Помолчи, Джерри, просто помолчи, подумала Триша, сидя в кромешной тьме, окруженная тучей мошкары.

– Строуберри отступает на шаг, поправляет перчатки, вновь занимает место бэттера. Гордон смотрит на Уильямса на первой базе… на трибуны… бросает. Низко, вне зоны страйка.

Триша застонала. Ее пальцы так надавливали на щеки, что губы выпятились в какой-то неестественной улыбке. Сердце гулко стучало в груди.
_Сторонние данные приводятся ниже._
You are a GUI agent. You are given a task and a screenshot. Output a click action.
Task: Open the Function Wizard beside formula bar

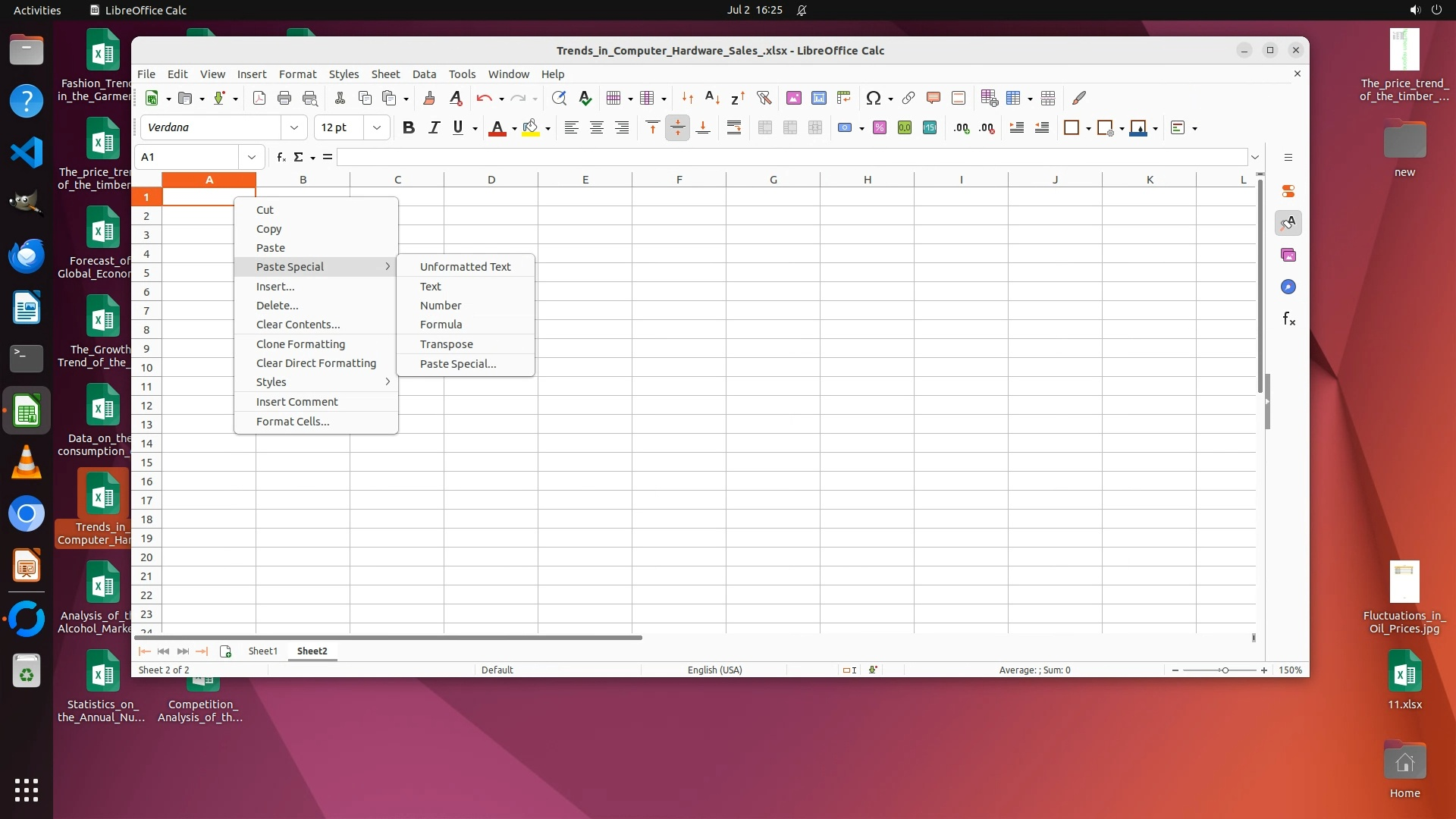[x=281, y=157]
– Игра продолжается, – воскликнул Джо. – Гордон готов. Бросает, Строуберри отбивает, мяч летит на правую половину, если он попадет в площадку, все будет кончено, но его сносит… сносит… сно-си-и-т…

Триша ждала, затаив дыхание.

– Мяч за боковой, – сообщил наконец Джо. И девочка шумно выдохнула. – Но оч-ч-чень близко. Ударь Строуберри чуть слабее, и была бы у него круговая пробежка. Мяч упал в шести или восьми футах от боковой.

– Пожалуй что в четырех, – не согласился с ним Трупано.

– Хоть бы и в одном, – прошептала Триша. – Давай, Том, давай. Пожалуйста.

Но у него ничего не выйдет. Она это знала наверняка. Слишком силен соперник. Не мог Том справиться со всеми.

Однако она буквально видела его. Невысокий и широкоплечий, как Рэнди Джонсон. Не маленький и круглый, как Рич Гарсис. Среднего роста, стройный… и красивый. Очень красивый, особенно в бейсболке, с козырьком, прикрывающим глаза… да только отец говорил, что в бейсболе практически все игроки красивые. «Это у них в генах, – указывал он. – Разумеется, у большинства в голове – опилки, так что одно компенсируется другим». Но в Томе Гордоне она выделяла не только внешность. Особое впечатление производило на нее его спокойствие перед броском. Он не ходил по кругу питчера, не наклонялся, чтобы завязать шнурок, не лазил не пойми зачем в сумку. Он стоял в круге в слепящей глаза белой униформе и спокойно ждал, пока бэттер займет исходную стойку. И разумеется, неизменный жест Гордона, который сопровождал каждую победу. Жест, с которым он выходил из круга. От этого жеста Триша просто млела.

Гордон разворачивается и бросает… в молоко! Веритек блокирует бросок своим телом и спасает очко «Ред сокс». То самое очко, на которое они пока впереди.

– Да что это такое, – простонала Триша.

Джо даже не пытался подсластить пилюлю.

– Гордон тяжело вздыхает. Строуберри в исходной стойке. Бросок… выше.

В наушниках раздался возмущенный рокот трибун.

– Тридцать тысяч зрителей с этим не согласны, Джо, – заметил Трупано.

– Совершенно верно, но решающее слово за Ларри Барнеттом, который стоит за «домом», а он говорит, что высоко. В этом микроматче пока впереди Дэррил Строуберри: три бола на два страйка.

Болельщики все сильнее хлопали в ладоши, подбадривая Тома Гордона. Ритмичный гул заполнил голову Триши. Не отдавая себе отчета в том, что делает, она постучала по стволу дерева, к которому привалилась спиной.

– Болельщики стоят, – комментировал Джо Кастильоне. – Все тридцать тысяч. Сегодня с трибун не ушел никто.

– Может, один или два, – ввернул Трупано. Триша пропустила его слова мимо ушей. И Джо скорее всего тоже.

– Гордон приготовился к броску.

Да, она могла его себе представить. Руки вместе, смотрит он уже не на «дом», а куда-то за левое плечо.

– Гордон начинает бросок.

И это она тоже увидела как наяву: отставленная левая нога возвращается к правой, а руки, одна в перчатке, вторая держащая мяч, поднимаются на уровень груди. Она видела даже Берни Уильямса, который дернулся на своей базе, пытаясь отвлечь Тома Гордона, но тот конечно же ничего и не заметил. Все его внимание сконцентрировалось на перчатке Джейсона Веритека, кэтчера, который, пригнувшись, замер за «домом».